-- Start of Reading text --

Sunday, 15 November 2015

When the world is in turmoil: Friday 13th November 2015


Something awful has happened in recent days. Awful and shocking enough that capital cities all over the western world are changing their nightly illuminations to reflect a spirit of one-ness with the nation that drapes itself in a blue-white-red flag. The seven attacks across the city known for love sealed off the lives of at last count 129, maimed another 350 unique and normal people, shattered a much greater number of dreams and hopes, and devastated the hearts of loved ones and indeed, the whole nation that is called France.
It’s remarkable that this horrific event has occurred in the wake of Remembrance Day which earlier this week, called all us Australians to a moment of solemnity. Out of this association arises a call I am driven to echo: Let us not be a people that are stubborn in solely self-focussed patriotism, but rather, let us be swayed by the storms that unrelentingly cause severe suffering to named human souls with whom we share this planet.

-- End of Reading text --
-- Start of Dataset records --

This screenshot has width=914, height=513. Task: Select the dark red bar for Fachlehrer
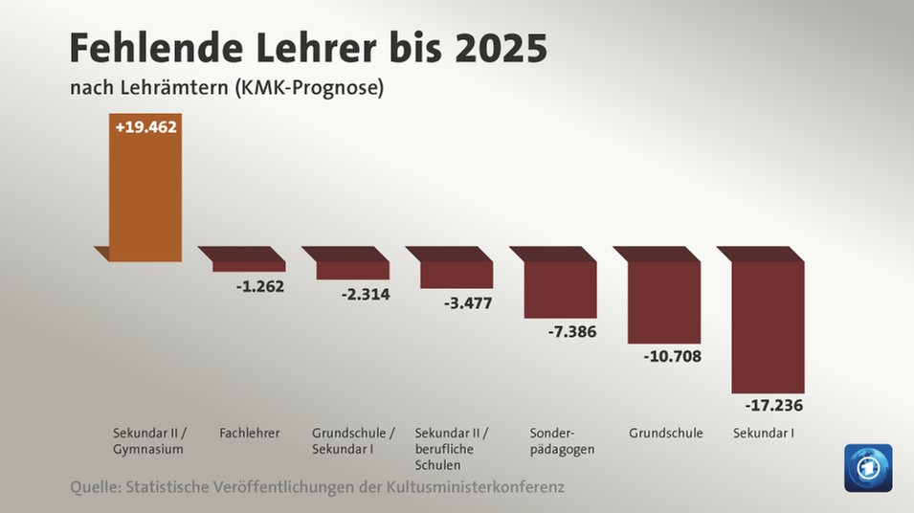(248, 265)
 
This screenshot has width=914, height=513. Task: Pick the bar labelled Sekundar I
(768, 325)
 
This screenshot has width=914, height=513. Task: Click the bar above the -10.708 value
(664, 301)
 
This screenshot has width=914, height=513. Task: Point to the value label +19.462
(145, 126)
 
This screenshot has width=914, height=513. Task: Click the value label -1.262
(260, 285)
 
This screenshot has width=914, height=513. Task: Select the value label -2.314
(365, 294)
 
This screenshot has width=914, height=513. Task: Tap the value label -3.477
(468, 303)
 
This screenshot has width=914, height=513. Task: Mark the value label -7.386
(572, 332)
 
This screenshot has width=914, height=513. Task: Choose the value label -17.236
(773, 406)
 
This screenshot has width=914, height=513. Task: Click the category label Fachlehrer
(249, 434)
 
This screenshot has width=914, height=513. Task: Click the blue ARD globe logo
(867, 468)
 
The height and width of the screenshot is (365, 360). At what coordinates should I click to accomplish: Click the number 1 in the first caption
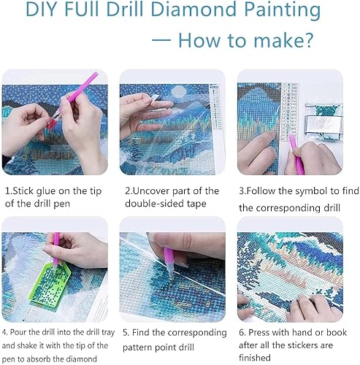point(7,191)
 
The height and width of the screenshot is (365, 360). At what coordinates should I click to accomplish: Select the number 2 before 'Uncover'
point(127,191)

-- End of Dataset records --

Directions:
1. In the post about the November 2015 attacks, how many people had been killed at last count?
2. Write the next paragraph of the post about the November 2015 attacks, picking up after its final sentence.

Expected results:
1. 129 people.

2.
Many voices are clamouring that suffering is not isolated to France and are disheartened by the attention it has drawn from the western audience. I do, however appreciate that this is for many, more close to home. We all know French people. N’est-ce pas?  En fait, I have two very close French friends and more who have each imprinted upon my life. Just a few weeks ago I spent a beautiful evening dining in Frankston’s new French restaurant with friends, making plans to get the “French Breakfast” flavour into T2 and laughing at one another’s impersonations of French dialogue. I know a few people travelling within Paris currently, and the culture I’m part of values individual people and lives so strongly, every single one. We do care if a single life ends prematurely, not just if a community or population’s mark is erased. That’s our mentality. Our Christian heritage, as a western country, has sewn into us a God-given appreciation for the sacredness and value of every single human life. Personally, my heart feels a heavy weight as I think of the paramedics, nurses, and emergency personnel, and try to envision what it’d be like to walk a few steps in their shoes, en route to the mass casualty incidents of this weekend. The job you train specifically for but never think will eventuate. Ironically the colours of Ambulance Victoria and the career I’ve spent four years with my heart set on, mirror the blue white and red of the French flag. It’s something I notice. I wonder if in such a time as this, it’s a feeble sympathy that causes these connections to surface.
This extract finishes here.